Table of contents
Table of contents
It was far and away the most popular Kaggle competition, gaining the attention of more than 8,000 data scientists globally. The team of Paweł Godula, team leader and deepsense.ai’s Director of Customer Analytics, Michał Bugaj and Aliaksandr Varashylau took fifth place and 1st on the public leaderboard.
The goal of the competition launched by Home Credit Group was to build a model that could predict the probability of a bank’s customer repaying a cash loan (90% of the training data) or installment loan (10% of the training data). Combining an exciting, real-life challenge and a high-quality dataset, this competition became the most popular ever featured competition on Kaggle.
The sandbox raiders
There can be no doubt that being a data scientist is fun.

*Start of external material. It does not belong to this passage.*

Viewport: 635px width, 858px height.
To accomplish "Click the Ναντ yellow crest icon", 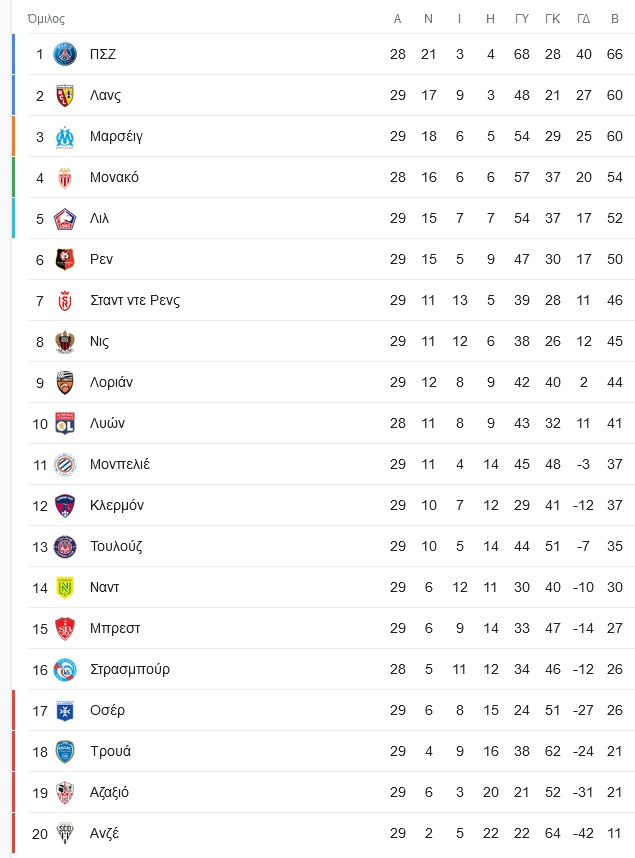I will [x=65, y=587].
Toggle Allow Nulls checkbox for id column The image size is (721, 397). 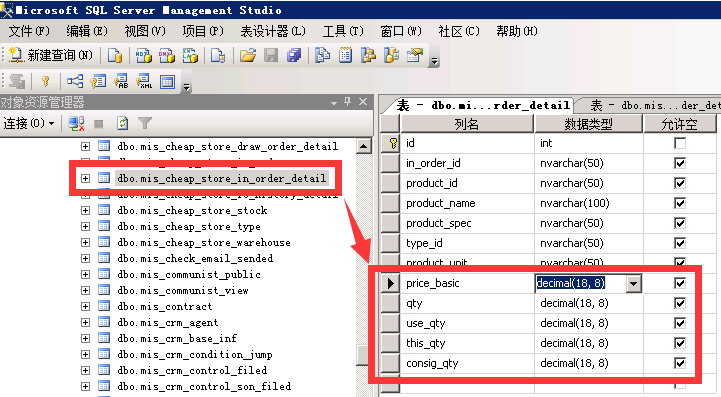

Playing with various datasets, finding patterns and exploring the needles hidden in the depths of the digital haystack. This time, the dataset was a marvel to behold. Why?- The bank behind the competition provided data on roughly 300,000 customers, including details on credit history, properties, family status, earnings and geographic location.
- To enrich the dataset the bank provided information about the customers’ credit history taken from external sources, mostly from customer-ratings institutions.
- The level of detail provided was astonishing. Participants could analyze the credit history of customers at the level of a single installment of a single loan.
- While the personal data was of course perfectly anonymized, the features were not. This enabled endless feature engineering, which is every data scientist’s dream.
1. Hand crafting more than 10,000 features
Out of 10,000 features, we carefully chose the 2,000 strongest for the final model. Endless brainstorming, countless creative sessions and discussions gave us more than 10,000 features that could possibly explain the default on a loan. As most of these features carried largely duplicate information, we used an algorithm for automatic feature selection based on feature importance. This procedure enabled us to eliminate ~8,000 features and reduce the training time significantly, while improving the cross validation score at the same time. The heavily tuned, five-fold bagged, LightGBM model based on these 2,000 features was our submission’s workhorse.2. Using deep learning to extract interactions among different data sources
We wondered how we could capture the interactions between signals coming from different data sources. For example, what if 20 months ago someone was rejected in an external credit Bureau, had a late payment in their installment payments, and applied for a loan at our branch? These types of interactions are very hard to capture by humans because of the number of possible options. So, we turned to deep learning and turned this problem into an image classification problem. How? We created a single vector of user characteristics coming from different data sources for every month of user history, going as far back as 96 months(8 years was the cutoff in most data sources). We then stacked those vectors and created a very sparse “user image” and, finally, fed this image into a neural network. The network architecture was as follows:- Normalization – division by global max in every row
- Input (the “user image” in format of n_characteristics x 96 months – we looked 8 years into the past)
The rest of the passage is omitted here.